=== Exercise passage ===
........
I don’t understand those posts/videos/gifs about people who are older than 20 being strange or too old for tumblr because
1) tumblr prides itself on being a site for people who create, and the idea that no one older than 20 creates is the foundation of a world I don’t care to live in
2) some of the most influencial people of the 21st century that are older than 20 use tumblr to unwind, and to connect with and mentor others - be it kids or adults that now have a direct line to interact with them
3) I’ve seen more philosophical/deep/well thought out debates/educational posts on tumblr that people actually read and act upon than on any other site
So I don’t understand where these posts, etc. about if you’re older than 20 you’re too old for tumblr are coming from, but imo they’re completely unfounded.
Sometimes I wonder how people, that I don’t know, stumble across my twitter account and decide to follow me.
I left my account open thinking I’d interact with people who either I met on tumblr, to stay in touch with friends (my first reason for getting twitter was I have friends who answer their tweets before their texts), interacting with youtubers, and interacting with people that find similar things cool.
But somehow my personal shits&giggles twitter account is being followed by people pushing their linkedin profiles, their small businesses, and christian/bible quoting twitter accounts. (Fyi I’m not even christian, not saying christians aren’t welcomed to follow me - but how did the bible quoting ones find me and decide “oh! We’ll follow the chick tweeting about youtube, korean/japanese food and tea”?) I just don’t know what I did to attract the followers that I’ve gotten. I wanted to attract followers. But since I’ve attracted a different group than I was expecting, maybe I’m representing myself on twitter differently than how I thought I was…
Update: I’m now being followed by a chess association. I’ve never tweeted about chess.
I sat down all focused to work, and I got a headache. You’ve got to be kidding me brain! If you expect to get sleep tonight you better calm down and help me get my work done or we’re gonna be struggling all night.
........
=== Work instructions ===
Copy everything in the blog post from "Sometimes I wonder" down to "similar things cool.", word for word.
........
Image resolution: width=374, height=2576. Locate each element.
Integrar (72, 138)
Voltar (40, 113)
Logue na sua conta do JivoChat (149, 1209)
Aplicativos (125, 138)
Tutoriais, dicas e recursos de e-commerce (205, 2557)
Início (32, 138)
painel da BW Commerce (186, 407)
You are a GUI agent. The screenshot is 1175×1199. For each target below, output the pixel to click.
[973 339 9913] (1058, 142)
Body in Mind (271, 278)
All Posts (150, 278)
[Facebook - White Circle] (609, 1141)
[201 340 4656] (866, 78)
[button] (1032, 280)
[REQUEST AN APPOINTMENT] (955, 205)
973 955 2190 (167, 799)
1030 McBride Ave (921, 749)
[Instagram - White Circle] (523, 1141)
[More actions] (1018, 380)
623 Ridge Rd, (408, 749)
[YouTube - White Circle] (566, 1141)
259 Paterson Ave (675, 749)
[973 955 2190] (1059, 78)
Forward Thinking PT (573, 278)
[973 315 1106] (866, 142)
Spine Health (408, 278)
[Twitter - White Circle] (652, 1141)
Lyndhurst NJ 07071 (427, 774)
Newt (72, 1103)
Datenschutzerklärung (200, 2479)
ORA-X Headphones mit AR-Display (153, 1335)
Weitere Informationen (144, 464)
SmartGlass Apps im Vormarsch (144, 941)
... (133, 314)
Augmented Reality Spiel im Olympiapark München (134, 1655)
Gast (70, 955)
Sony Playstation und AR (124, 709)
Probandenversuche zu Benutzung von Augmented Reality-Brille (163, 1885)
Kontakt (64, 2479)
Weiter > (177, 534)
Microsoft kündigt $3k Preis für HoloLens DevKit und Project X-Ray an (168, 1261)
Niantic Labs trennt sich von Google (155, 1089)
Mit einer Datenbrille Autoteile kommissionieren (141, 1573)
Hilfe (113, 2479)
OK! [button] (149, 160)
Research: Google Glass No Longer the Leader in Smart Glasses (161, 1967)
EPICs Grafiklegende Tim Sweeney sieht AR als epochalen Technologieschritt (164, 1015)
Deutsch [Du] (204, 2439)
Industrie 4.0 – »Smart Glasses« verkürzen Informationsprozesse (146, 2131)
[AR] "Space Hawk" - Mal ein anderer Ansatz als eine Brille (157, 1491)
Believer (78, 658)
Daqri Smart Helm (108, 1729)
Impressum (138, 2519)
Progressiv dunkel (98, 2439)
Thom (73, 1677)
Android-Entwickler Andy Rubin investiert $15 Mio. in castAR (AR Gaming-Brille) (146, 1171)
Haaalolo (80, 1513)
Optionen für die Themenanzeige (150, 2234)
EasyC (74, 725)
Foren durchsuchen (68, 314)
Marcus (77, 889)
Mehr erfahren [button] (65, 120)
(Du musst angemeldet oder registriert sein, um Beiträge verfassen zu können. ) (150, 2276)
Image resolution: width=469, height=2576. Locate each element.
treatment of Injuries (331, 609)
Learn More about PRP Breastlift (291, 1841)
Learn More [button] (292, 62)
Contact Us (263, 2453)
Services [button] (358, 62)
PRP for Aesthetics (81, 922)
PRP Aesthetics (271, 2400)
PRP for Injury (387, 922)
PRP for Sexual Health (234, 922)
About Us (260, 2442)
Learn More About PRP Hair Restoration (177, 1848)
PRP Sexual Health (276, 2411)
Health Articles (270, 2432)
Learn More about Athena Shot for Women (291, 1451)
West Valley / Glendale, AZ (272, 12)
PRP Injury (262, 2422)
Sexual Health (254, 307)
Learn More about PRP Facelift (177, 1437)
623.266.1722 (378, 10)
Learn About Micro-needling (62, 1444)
........
=== Task answer ===
Sometimes I wonder how people, that I don’t know, stumble across my twitter account and decide to follow me.
I left my account open thinking I’d interact with people who either I met on tumblr, to stay in touch with friends (my first reason for getting twitter was I have friends who answer their tweets before their texts), interacting with youtubers, and interacting with people that find similar things cool.